Work to be completed | Could you set down exactly the lines in the records below between the line holding "Task: Click the new" and the line holding "The width and height of the screenshot is (955, 1232).", inclusive?

━━ Data for processing

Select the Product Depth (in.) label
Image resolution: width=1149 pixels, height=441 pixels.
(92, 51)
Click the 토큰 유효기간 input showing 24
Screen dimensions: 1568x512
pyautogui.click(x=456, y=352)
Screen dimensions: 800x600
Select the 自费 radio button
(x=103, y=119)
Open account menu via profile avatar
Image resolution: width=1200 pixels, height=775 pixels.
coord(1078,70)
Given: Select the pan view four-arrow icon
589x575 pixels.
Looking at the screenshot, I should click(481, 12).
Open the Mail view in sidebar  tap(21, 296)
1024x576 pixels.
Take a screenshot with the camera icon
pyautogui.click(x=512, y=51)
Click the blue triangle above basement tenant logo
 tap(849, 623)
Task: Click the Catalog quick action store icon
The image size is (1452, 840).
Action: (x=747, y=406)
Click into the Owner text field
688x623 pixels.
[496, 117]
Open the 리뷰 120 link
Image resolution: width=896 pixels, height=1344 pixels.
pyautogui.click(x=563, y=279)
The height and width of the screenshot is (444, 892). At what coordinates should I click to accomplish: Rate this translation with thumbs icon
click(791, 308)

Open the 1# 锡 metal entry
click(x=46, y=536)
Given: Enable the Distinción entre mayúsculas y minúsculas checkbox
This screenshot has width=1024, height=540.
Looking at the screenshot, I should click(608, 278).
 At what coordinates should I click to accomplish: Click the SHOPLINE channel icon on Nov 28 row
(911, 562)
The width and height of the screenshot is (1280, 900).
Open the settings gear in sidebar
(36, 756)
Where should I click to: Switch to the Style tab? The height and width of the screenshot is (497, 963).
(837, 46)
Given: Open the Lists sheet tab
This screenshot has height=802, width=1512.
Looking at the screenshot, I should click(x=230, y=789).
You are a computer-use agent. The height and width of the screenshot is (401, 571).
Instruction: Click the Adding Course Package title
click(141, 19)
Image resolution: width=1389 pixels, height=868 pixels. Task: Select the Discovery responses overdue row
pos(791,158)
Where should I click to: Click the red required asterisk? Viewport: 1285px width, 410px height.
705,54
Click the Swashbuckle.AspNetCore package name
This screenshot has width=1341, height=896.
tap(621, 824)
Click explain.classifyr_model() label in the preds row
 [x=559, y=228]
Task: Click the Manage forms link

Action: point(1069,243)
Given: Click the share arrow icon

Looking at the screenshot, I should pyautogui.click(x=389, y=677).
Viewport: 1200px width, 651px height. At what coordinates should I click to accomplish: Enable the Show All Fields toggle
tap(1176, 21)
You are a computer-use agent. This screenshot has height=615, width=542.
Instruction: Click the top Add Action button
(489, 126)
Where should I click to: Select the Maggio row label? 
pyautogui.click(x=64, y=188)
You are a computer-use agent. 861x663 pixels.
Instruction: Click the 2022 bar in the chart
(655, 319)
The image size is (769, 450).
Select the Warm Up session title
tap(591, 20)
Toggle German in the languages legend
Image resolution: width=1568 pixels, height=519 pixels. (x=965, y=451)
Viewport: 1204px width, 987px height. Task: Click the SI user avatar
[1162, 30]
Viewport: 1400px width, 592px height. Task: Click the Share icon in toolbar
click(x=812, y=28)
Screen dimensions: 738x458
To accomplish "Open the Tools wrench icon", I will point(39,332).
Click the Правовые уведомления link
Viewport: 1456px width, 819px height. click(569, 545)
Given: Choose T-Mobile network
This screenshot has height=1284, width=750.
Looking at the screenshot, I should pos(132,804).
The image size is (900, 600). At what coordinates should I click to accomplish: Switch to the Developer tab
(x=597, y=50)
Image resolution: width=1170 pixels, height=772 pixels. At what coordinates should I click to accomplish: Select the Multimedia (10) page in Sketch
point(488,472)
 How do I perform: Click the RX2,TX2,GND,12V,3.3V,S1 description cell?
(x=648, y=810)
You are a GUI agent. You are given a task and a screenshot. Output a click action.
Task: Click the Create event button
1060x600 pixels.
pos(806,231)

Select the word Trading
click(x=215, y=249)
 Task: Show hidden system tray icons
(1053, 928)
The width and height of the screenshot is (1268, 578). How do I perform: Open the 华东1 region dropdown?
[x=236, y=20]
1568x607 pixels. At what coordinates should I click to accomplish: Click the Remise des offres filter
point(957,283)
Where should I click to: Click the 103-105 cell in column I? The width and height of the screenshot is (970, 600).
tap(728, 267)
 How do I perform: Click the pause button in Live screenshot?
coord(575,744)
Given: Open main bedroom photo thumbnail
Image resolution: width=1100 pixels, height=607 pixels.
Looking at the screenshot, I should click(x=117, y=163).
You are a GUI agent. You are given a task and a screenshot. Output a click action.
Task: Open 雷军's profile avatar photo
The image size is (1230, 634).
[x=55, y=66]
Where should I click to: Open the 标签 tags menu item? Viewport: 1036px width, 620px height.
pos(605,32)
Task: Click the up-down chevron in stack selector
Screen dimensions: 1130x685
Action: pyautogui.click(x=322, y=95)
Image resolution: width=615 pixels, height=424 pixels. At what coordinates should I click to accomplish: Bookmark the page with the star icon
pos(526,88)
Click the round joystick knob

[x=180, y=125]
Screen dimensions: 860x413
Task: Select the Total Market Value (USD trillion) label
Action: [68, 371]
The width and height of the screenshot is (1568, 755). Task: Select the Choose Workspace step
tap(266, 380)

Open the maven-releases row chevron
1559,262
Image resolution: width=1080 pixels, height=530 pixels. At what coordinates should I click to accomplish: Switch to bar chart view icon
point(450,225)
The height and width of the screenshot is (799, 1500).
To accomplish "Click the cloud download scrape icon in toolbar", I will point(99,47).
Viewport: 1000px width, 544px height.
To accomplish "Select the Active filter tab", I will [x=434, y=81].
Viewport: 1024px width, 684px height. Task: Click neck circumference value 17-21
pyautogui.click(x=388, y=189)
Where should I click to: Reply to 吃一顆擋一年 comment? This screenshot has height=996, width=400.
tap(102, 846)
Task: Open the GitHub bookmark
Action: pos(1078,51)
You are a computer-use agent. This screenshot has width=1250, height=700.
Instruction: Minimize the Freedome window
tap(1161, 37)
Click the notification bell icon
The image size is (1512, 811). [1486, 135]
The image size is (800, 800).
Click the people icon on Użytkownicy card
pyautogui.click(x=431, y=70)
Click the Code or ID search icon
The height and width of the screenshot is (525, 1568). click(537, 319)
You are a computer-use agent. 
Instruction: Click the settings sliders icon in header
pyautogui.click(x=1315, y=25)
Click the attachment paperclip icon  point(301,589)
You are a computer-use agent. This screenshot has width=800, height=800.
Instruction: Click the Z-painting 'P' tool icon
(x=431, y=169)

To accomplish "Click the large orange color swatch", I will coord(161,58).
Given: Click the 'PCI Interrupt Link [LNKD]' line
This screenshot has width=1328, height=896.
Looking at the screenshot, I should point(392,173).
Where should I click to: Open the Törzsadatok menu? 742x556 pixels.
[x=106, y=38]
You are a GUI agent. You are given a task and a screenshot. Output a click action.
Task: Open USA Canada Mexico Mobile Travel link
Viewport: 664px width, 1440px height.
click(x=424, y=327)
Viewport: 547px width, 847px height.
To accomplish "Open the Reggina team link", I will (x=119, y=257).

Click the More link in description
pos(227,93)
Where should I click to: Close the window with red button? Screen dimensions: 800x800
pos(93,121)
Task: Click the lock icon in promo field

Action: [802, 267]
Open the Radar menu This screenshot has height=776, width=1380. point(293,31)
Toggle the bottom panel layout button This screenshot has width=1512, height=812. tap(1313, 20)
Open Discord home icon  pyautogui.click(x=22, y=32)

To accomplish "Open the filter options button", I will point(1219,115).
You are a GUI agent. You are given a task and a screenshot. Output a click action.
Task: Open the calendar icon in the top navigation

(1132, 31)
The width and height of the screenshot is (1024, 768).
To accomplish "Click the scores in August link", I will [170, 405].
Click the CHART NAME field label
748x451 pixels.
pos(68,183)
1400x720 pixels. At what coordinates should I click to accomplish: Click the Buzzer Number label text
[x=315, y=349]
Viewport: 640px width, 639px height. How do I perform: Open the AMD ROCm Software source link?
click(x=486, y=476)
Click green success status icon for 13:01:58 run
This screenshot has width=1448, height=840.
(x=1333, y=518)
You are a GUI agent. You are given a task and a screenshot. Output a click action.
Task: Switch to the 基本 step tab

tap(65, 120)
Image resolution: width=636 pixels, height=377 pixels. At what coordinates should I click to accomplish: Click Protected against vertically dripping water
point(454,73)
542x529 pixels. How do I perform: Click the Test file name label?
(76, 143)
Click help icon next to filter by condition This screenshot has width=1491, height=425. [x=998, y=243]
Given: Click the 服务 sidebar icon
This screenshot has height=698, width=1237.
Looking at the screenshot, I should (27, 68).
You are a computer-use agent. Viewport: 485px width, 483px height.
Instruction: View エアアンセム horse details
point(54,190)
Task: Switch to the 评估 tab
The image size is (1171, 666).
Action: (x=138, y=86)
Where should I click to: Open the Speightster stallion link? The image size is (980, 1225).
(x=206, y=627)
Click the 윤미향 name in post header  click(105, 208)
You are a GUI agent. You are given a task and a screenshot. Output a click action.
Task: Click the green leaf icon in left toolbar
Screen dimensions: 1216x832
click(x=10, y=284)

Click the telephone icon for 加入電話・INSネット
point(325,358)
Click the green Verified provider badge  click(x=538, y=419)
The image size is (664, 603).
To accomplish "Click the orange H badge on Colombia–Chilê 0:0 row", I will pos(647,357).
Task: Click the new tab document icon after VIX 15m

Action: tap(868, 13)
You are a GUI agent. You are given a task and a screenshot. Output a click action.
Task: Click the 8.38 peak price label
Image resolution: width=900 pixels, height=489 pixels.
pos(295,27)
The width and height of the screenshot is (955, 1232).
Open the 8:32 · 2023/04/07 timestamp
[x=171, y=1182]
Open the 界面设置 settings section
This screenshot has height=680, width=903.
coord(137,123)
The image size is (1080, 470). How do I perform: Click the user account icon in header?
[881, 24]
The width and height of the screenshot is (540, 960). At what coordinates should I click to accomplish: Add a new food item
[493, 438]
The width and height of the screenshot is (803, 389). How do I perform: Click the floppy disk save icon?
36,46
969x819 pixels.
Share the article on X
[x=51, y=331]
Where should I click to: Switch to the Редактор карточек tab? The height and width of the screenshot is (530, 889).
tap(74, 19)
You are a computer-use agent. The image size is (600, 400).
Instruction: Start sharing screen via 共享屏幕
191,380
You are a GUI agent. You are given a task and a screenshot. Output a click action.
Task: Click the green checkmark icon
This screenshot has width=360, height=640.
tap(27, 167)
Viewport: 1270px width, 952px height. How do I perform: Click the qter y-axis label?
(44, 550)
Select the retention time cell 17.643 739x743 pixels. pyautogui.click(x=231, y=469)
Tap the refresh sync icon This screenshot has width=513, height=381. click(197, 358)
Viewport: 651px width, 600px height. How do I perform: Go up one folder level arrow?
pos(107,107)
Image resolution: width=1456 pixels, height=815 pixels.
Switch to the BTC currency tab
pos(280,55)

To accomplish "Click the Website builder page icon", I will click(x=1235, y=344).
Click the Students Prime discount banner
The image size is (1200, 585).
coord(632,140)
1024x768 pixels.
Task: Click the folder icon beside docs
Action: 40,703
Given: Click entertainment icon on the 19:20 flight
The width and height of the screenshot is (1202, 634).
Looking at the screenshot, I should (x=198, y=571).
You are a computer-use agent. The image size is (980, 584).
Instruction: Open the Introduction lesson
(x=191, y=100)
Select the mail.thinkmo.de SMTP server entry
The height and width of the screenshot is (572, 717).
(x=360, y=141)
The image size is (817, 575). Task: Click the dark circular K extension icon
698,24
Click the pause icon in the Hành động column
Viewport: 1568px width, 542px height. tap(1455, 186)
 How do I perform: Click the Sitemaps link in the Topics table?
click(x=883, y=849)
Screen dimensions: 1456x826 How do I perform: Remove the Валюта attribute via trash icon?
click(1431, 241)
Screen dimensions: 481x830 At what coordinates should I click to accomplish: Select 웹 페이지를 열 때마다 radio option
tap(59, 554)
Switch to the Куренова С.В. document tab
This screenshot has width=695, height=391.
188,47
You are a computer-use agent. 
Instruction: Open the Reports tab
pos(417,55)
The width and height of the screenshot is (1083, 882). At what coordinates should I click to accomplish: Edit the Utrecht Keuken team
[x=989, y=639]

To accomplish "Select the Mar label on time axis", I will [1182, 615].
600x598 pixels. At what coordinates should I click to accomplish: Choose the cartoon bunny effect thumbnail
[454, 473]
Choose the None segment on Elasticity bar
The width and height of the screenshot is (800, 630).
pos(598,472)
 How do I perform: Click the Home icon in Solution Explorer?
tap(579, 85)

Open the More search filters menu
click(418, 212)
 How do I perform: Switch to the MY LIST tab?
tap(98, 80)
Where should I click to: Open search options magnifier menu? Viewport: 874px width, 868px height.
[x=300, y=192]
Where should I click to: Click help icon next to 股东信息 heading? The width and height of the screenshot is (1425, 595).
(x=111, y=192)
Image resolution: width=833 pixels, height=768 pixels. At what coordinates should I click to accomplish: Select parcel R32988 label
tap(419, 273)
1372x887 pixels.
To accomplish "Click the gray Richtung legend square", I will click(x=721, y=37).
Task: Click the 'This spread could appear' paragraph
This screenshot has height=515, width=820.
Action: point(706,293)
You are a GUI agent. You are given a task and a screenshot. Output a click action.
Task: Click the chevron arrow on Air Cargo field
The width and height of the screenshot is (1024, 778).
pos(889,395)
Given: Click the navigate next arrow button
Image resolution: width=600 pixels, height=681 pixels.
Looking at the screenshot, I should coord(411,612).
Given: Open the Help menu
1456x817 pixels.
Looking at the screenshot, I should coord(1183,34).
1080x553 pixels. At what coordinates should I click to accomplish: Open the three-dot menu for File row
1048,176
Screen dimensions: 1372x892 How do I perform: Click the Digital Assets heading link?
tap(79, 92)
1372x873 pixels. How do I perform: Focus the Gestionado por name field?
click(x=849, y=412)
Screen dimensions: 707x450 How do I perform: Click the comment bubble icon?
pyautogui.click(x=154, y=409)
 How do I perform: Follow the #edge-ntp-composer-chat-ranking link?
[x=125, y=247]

━━━━

Solution for this task |
Task: Click the new tab document icon after VIX 15m

Action: tap(868, 13)
You are a GUI agent. You are given a task and a screenshot. Output a click action.
Task: Click the 8.38 peak price label
Image resolution: width=900 pixels, height=489 pixels.
pos(295,27)
The width and height of the screenshot is (955, 1232).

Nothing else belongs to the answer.